How ARM Nerfed NEON Permute Instructions in ARMv8

This is a guest post by blu about an issue he found with a specific instruction in ARMv8 NEON. He previously wrote an article about OpenGL ES development on Ubuntu Touch, and one or two other posts.

This is not a happy-ending story. But as with most unhappy-ending stories, this is a story with certain moral for the reader. So read on if you appreciate a good moral.

Once upon a time there was a very well-devised SIMD instruction set. Its name was NEON, or formally — ARM Advanced SIMD — ASIMD for short (most people still called it NEON). It was so nice, that veteran coders versed in multiple SIMD ISAs often wished other SIMD ISAs were more like NEON.

NEON had originated as part of the larger ARM ISA version 7, or ARMv7, for short. After much success in the mobile and embedded domains, ARMv7 was superseded by what experts acknowledged as the next step in the evolution of modern ISAs – ARMv8. It was so good that it was praised by compiler writers as possibly the best ISA they could wish for. As part of all the enhancements in the new ISA, NEON too got its fair share of improvements – and so ASIMD2 superseded NEON (ARMv8’s SIMD ISA is called ASIMD2, but some call it NEON2).
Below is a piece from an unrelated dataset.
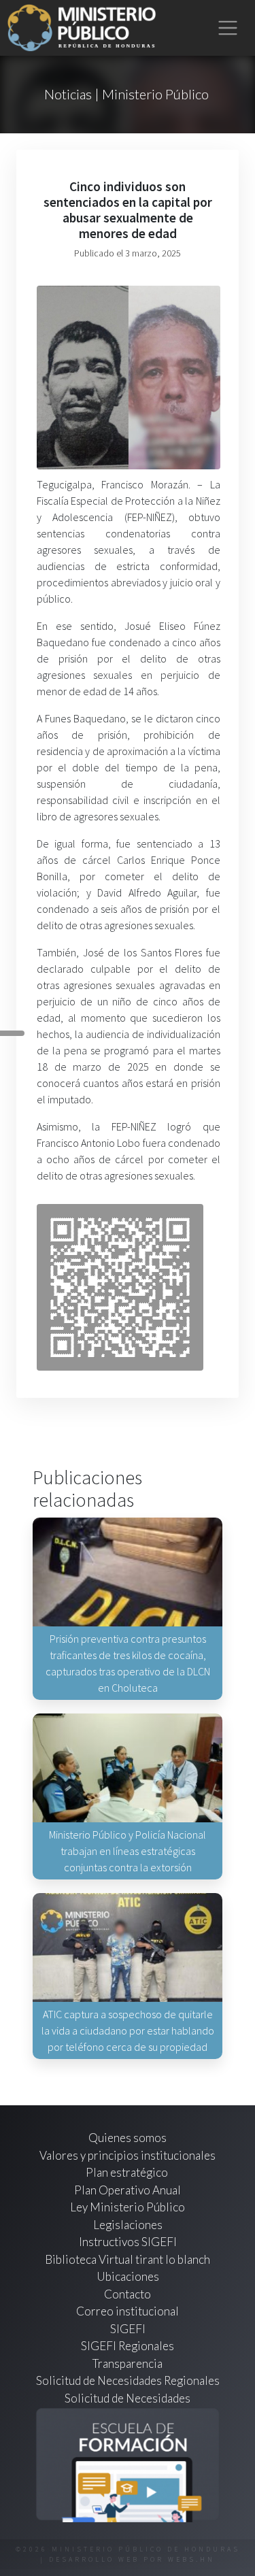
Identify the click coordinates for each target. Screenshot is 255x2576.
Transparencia (127, 2363)
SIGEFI (128, 2329)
Now, one of the many things the original NEON got right was the permute capabilities. Contrary to other ISAs whose architects kept releasing head-banging permute ops one after another, the architects of NEON got permutes right from the start. They did so by providing a compact-yet-powerful set of permutation ops, the most versatile of which, by far, being the tbl op and its sister op tbx; each of those provided a means to compose a SIMD vector from all the thinkable combinations of the individual byte-lanes of up to 4 source SIMD vectors. Neat. The closest thing on AMD64 is pshufb from SSSE3, but it takes a single vector as input (and the AVX2 256-bit vpshufb is borked even further).

Not only NEON had those ops on an architectural level, but the actual implementations – the different μarchitectures that embodied NEON, did so quite efficiently. Second and third generation performant ARMv7 Cortex CPUs could issue up to two tbl ops per clock and return the results as soon as 3 clocks later.

So, with this fairy tale to jump-start our story, let’s teleport ourselves to present-day reality.

I was writing down an ingenious algorithm last week, one that was meant to filter elements from an input stream. Naturally, the algorithm relied heavily on integer SIMD vectors for maximum efficiency, and it happened so that I was writing the initial version on ARM64, with plans for later translation to AMD64. Now, as part of that algorithm, a vector-wise horizontal sort had to be carried – something which is best left to a sorting network (See Ken Batcher’s Sorting Network algorithms). Sorting networks are characterized by doing a fixed number of steps to sort their input vector, and at each of those steps a good amount of permutations occur. As I was sorting a 16-lane vector (a rather wide one), its sorting network was a 10-deep one, and while some of the stages required trivial permutations, others called for the most versatile permutes of them all – the mighty tbl op. So I decided that for an initial implementation I’d use tbl throughput the sorting network.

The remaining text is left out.